------ MATERIAL SUPPLIED
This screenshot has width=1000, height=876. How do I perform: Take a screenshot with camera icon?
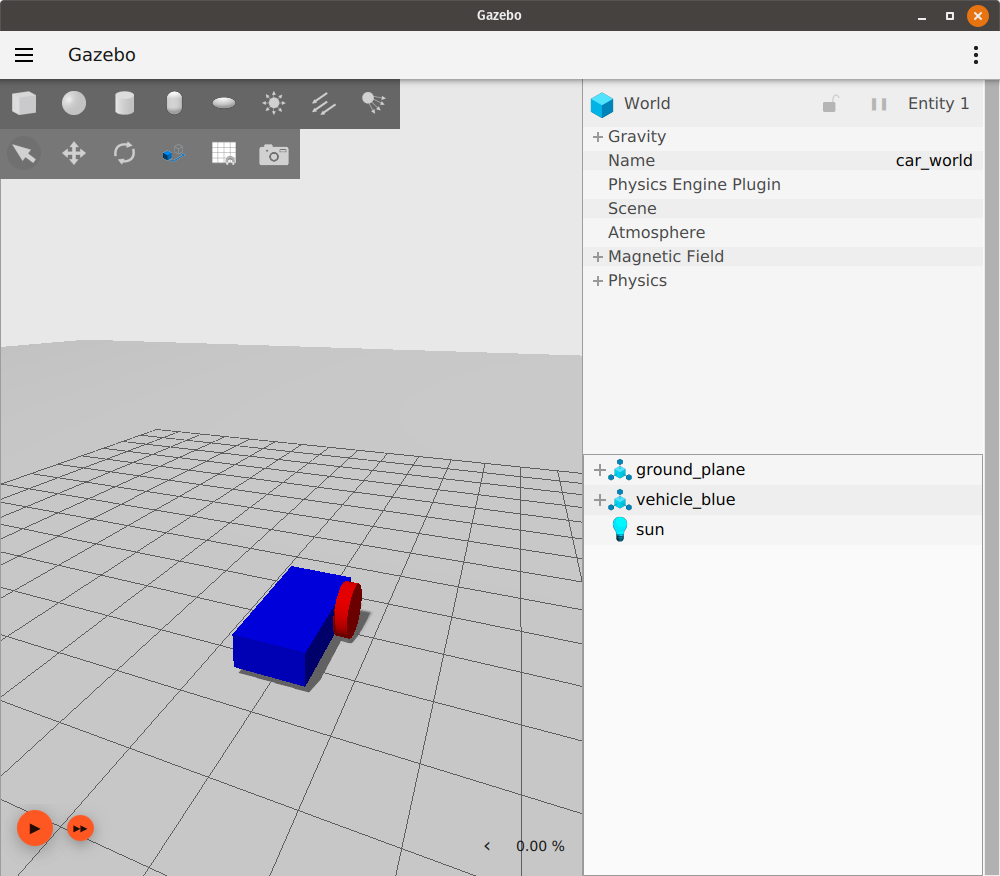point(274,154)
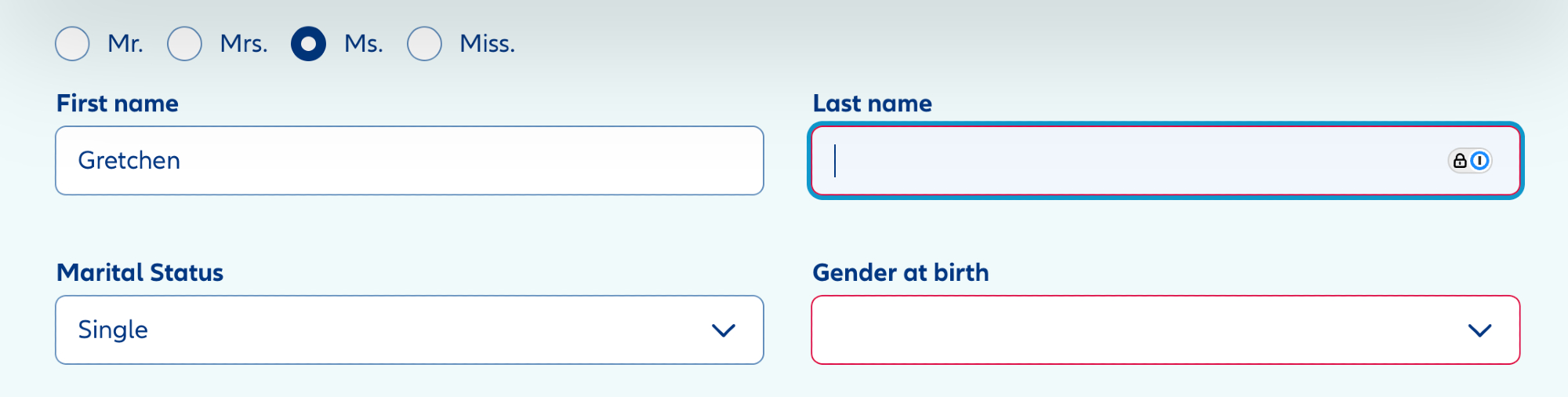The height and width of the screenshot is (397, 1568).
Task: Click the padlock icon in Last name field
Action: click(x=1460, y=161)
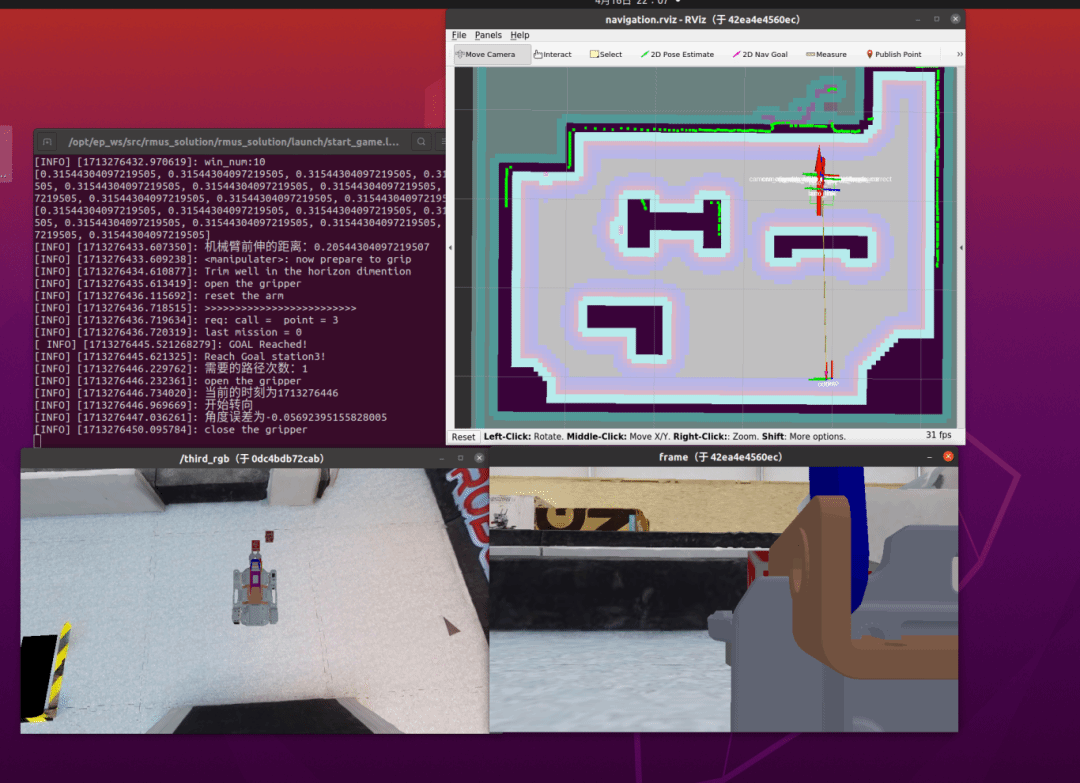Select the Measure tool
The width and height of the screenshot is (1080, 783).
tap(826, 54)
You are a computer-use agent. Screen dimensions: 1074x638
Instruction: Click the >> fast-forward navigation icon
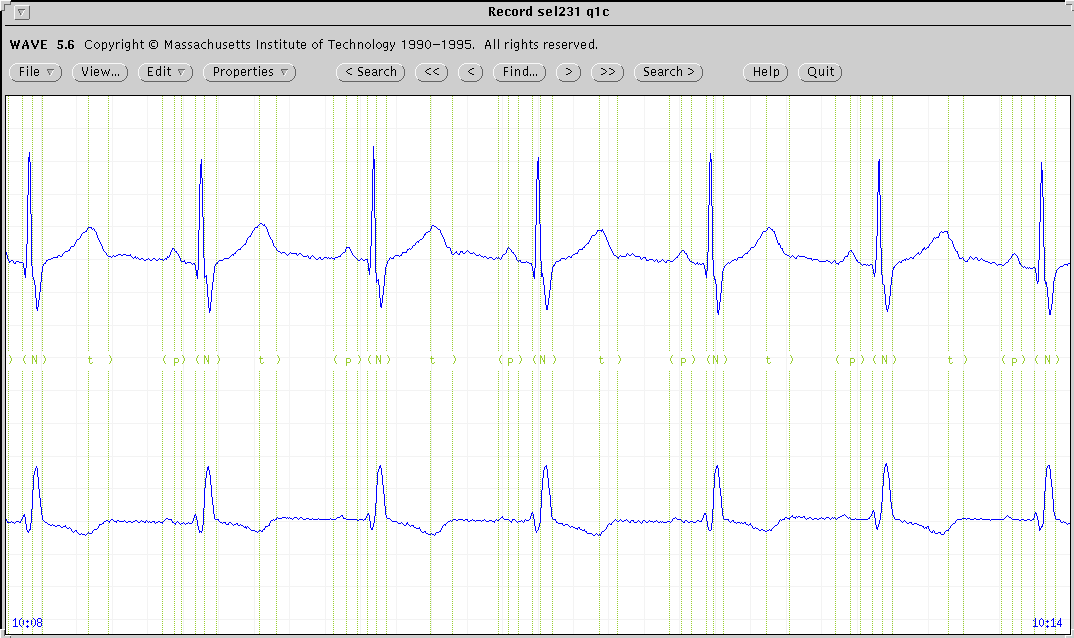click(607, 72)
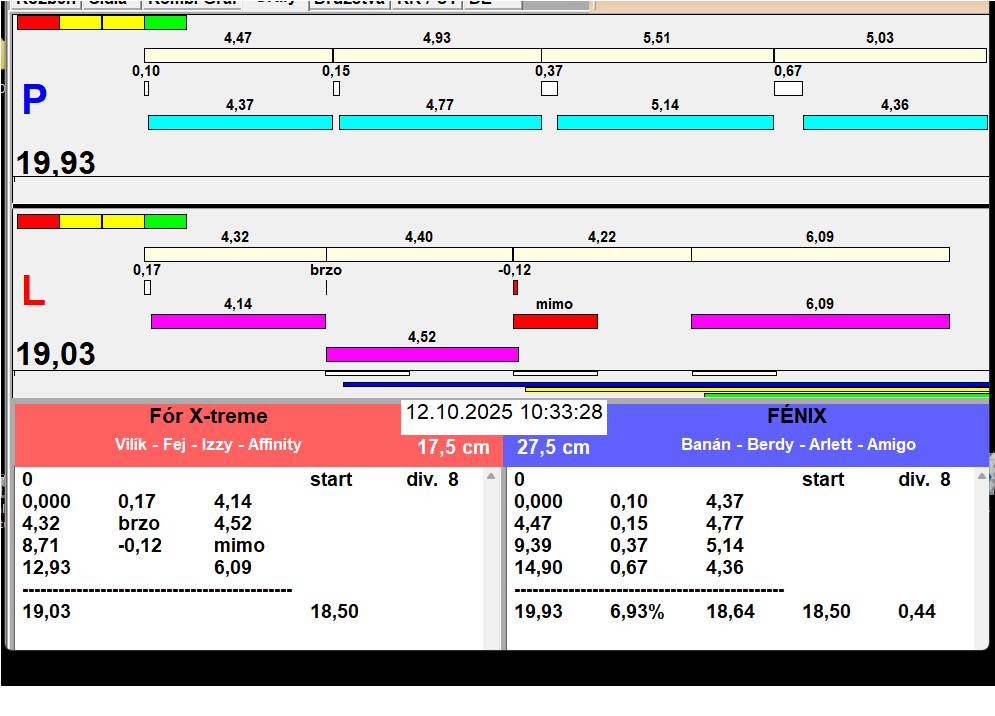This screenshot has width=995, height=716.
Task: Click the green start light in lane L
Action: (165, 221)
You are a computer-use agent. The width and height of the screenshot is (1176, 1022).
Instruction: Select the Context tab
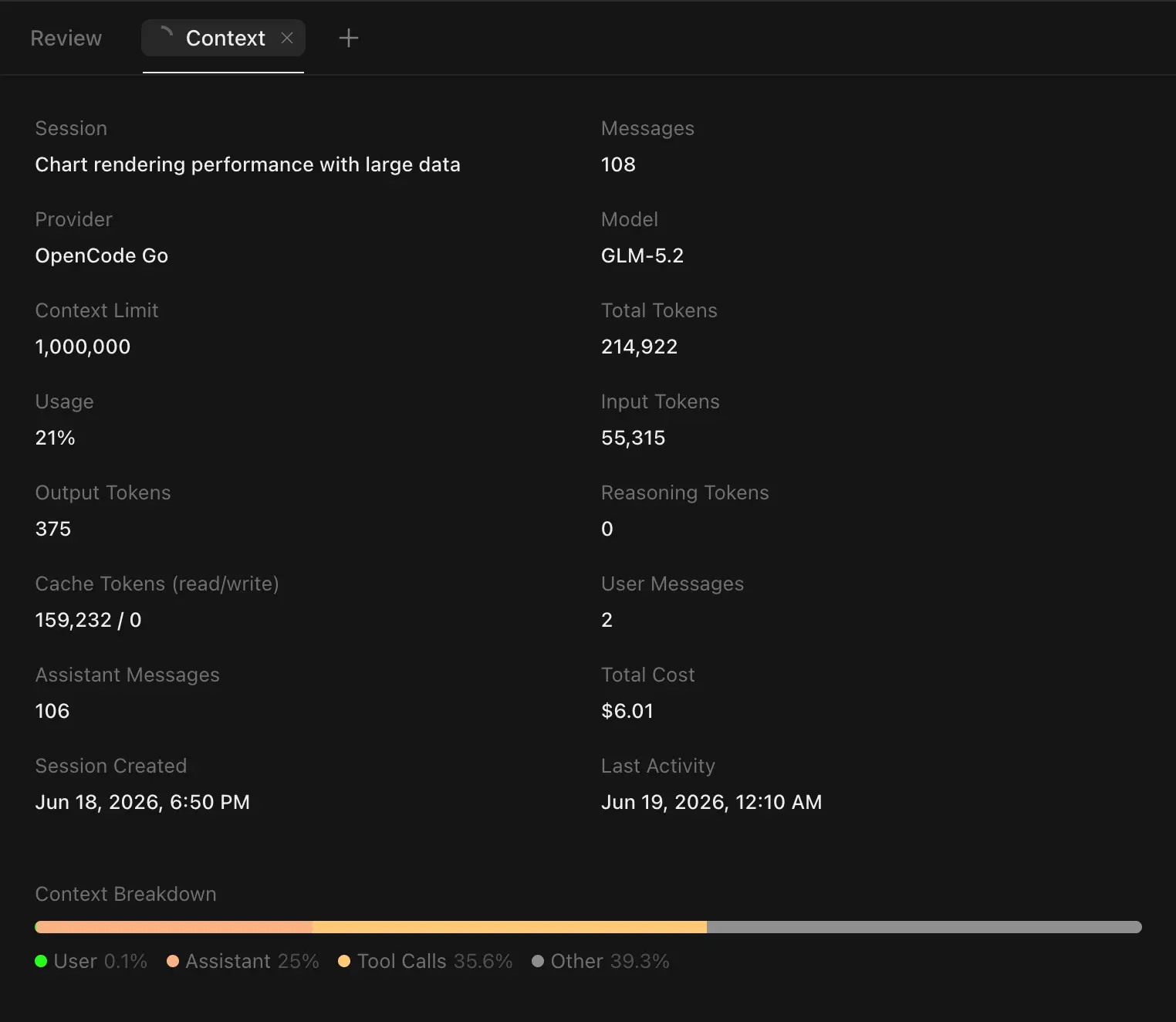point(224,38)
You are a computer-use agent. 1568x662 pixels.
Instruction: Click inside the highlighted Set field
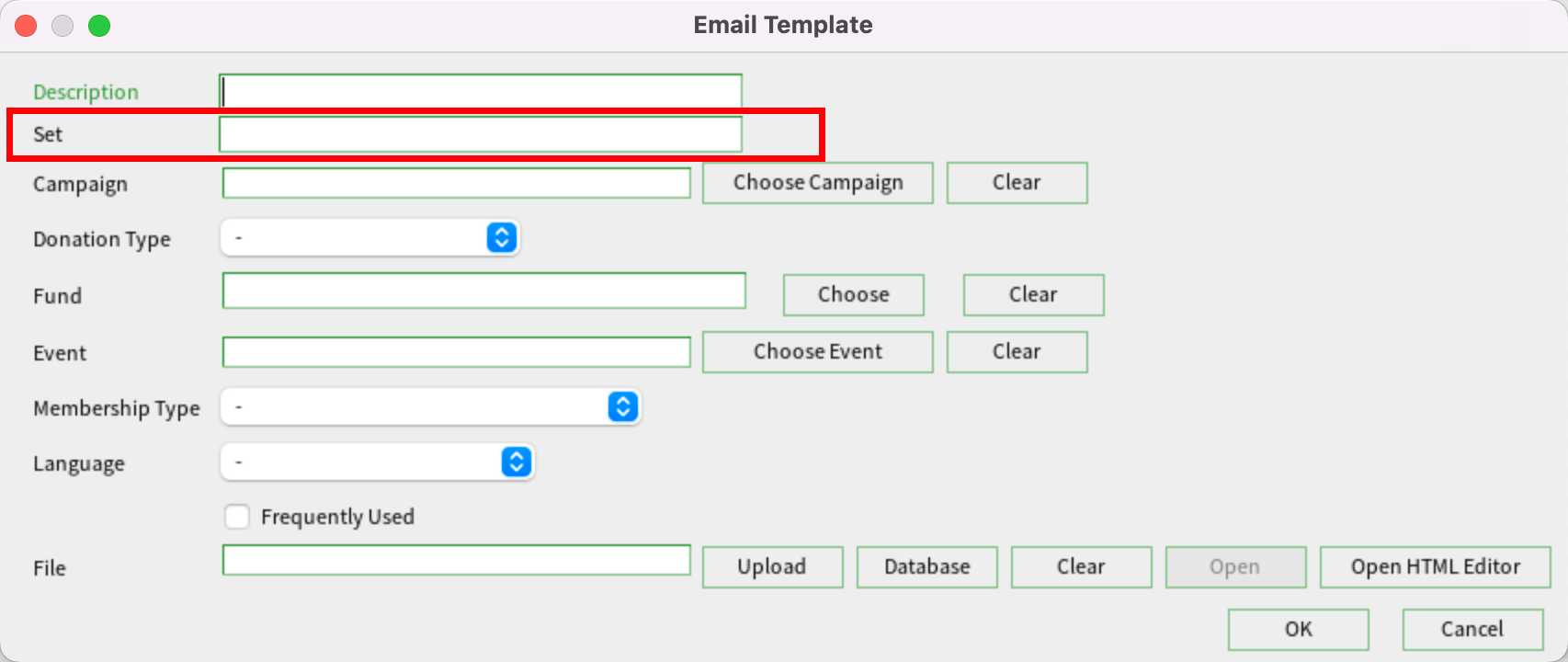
------------
PROBLEM DETAILS - Print once more, exactly, the lines from the one with "You are a computer-use agent. Screen" through the last line of the data, both ends included, without any pictures.

RESPONSE AREA -
You are a computer-use agent. Screen dimensions: 1074x638
Instruction: Click the >> fast-forward navigation icon
click(607, 72)
This screenshot has width=995, height=716.
Task: Click the green start light in lane L
Action: (165, 221)
You are a computer-use agent. The width and height of the screenshot is (1176, 1022).
Instruction: Select the Context tab
point(224,38)
You are a computer-use agent. 1568x662 pixels.
Instruction: Click inside the highlighted Set field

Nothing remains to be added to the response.